El surrealismo fue un arte total que no se limitó a una única disciplina. Nació como corriente literaria con gran influencia en el siglo XX (Julien Gracq, Boris Vian, Julio Cortázar o incluso Annie Ernaux se consideran influidos por su estética) y se extendió en dirección a las artes plásticas, el cine y la música, guiados por esa “belleza convulsiva” tan apreciada por Breton, que se enfrentó al clasicismo del siglo XX y logró enterrarlo. La figura del patriarca del surrealismo, a veces tratado de pequeño dictador que no dudaba en excomulgar a los herejes —de Louis Aragon a Giacometti, pasando por Max Ernst, que sería expulsado al aceptar un premio en la Bienal de Venecia de 1954, un sacrilegio para Breton—, queda más o menos rehabilitada por la muestra. Sus responsables lo presentan como un líder íntegro que se opuso a la mercantilización del arte y a la sumisión gregaria a los partidos políticos. “En el surrealismo, el artista debía estar politizado, pero no su arte”, confirma la comisaria.

Visitantes en la exposición 'Surrealismo', en el Centro Pompidou de París. TERESA SUAREZ (EFE)

Una de las salas más impactantes está dedicada a la figura del monstruo, que simbolizó los males políticos y sociales de la época. El ángel del hogar, cuadro de Max Ernst pintado en 1937, parece un presagio de los horrores a los que Europa se enfrentó pocos meses más tarde. A otra escala, Dorothea Tanning, que se convertiría más tarde en una de sus esposas, habló de otras figuras monstruosas en sus instalaciones, que parecen poseídas por fantasmas sexuales y recuerdos infantiles en un entorno doméstico ominoso, a veces cubierto de una felpa polvorienta, en el que sin duda sucedieron hechos terribles. Son dos de los nuevos iconos surrealistas que propone la muestra, que no elude a los cuadros y las figuras más populares —ahí están Man Ray y Dora Maar—, pero las contrarresta con nombres menos conocidos. Por ejemplo, los de Unica Zürn, esposa de Bellmer y autora de delicados paisajes de inspiración oceánica, o Ithell Colquhoun, británica nacida en la India colonial, responsable de paisajes alucinados y excluida del grupo en 1940 por sus filias esotéricas y su práctica del ocultismo. La Tate Britain le dedicará una retrospectiva el año que viene.

En otro punto de un recorrido plagado de ideas inesperadas, un pequeño formato de Caspar David Friedrich recuerda la vinculación del movimiento al romanticismo alemán y a su obsesión por la naturaleza y el bosque, que alcanzó hasta las junglas del cubano Wifredo Lam, presente con dos obras en la muestra parisiense. En otras salas aparecen, semiocultas, una obra de Victor Hugo y otra de Odilon Redon, como sugiriendo que esos fueron los padres putativos de este movimiento. Hubo otros surrealistas avant la lettre reivindicados por sus miembros. En general fueron figuras heréticas, como Sade y Rimbaud, o bien menores, como Lewis Carroll, el Huysmans más decadentista o un precursor del absurdo como Alfred Jarry.
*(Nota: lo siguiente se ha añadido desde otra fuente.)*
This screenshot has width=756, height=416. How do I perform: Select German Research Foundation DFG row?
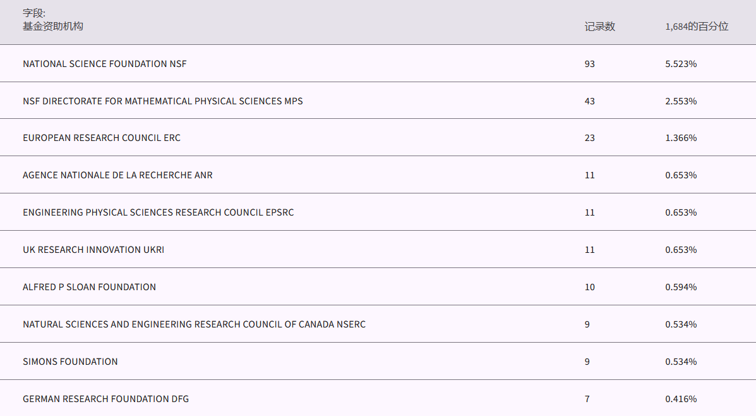click(105, 399)
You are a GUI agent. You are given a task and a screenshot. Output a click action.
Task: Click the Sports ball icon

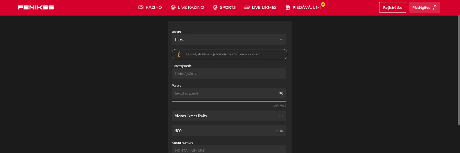(215, 7)
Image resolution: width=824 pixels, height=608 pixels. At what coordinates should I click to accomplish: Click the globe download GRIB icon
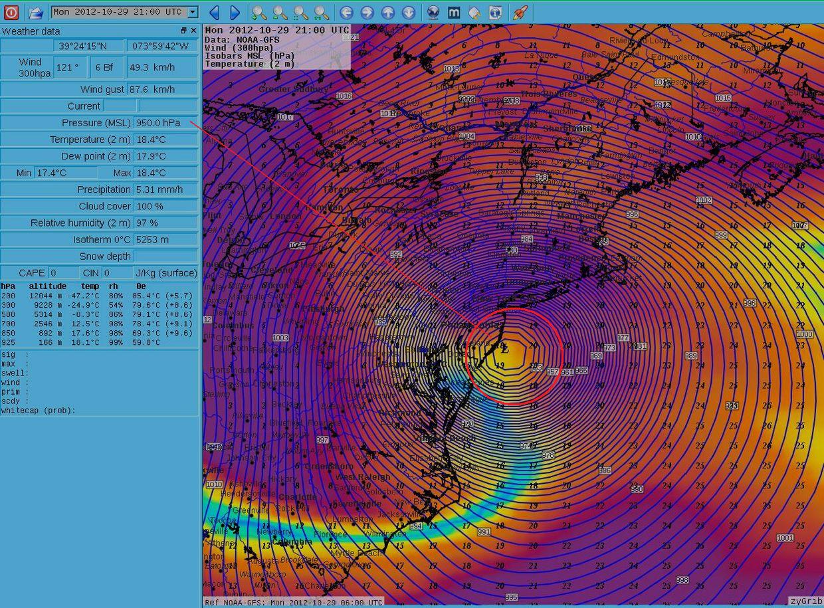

'Un perro andaluz', de Luis Buñuel, en una sala del Centro Pompidou. El director español se sumó al grupo surrealista junto a Salvador Dalí en el París de 1929.TERESA SUAREZ (EFE)

La exposición, que reproduce la forma de un laberinto, uno de los tropos surrealistas por excelencia, se sumerge en la complejidad de un movimiento que, a pesar de haberse autodisuelto en 1969, sigue muy presente en la cultura contemporánea. Los estereotipos que mancharon su nombre, como una vinculación a lo kitsch que no siempre pareció fundada, han desaparecido. “El surrealismo no ha muerto, por lo menos como forma de pensar”, aseguraba en la víspera de la inauguración Jean-Claude Silbermann, que a sus 89 años es el último miembro vivo del grupo surrealista.

El artista ultimaba el montaje una instalación inspirada en Alicia en el país de las maravillas junto a una obra de Leonora Carrington, un autorretrato con camisa de fuerza que rememora sus funestos días en un psiquiátrico de Santander. Tras el regreso insospechado de la figuración como lenguaje predominante en el arte, los artistas de hoy vuelven a defender las enseñanzas del surrealismo, el poder de lo maravilloso y de lo poético como arma para sobrevivir en un mundo a la deriva. “No es casualidad que todo esto suceda en tiempos de turbulencias políticas y de nuevo auge de los nacionalismos”, apunta Sarré. Lo mismo sucedió hace más o menos un siglo.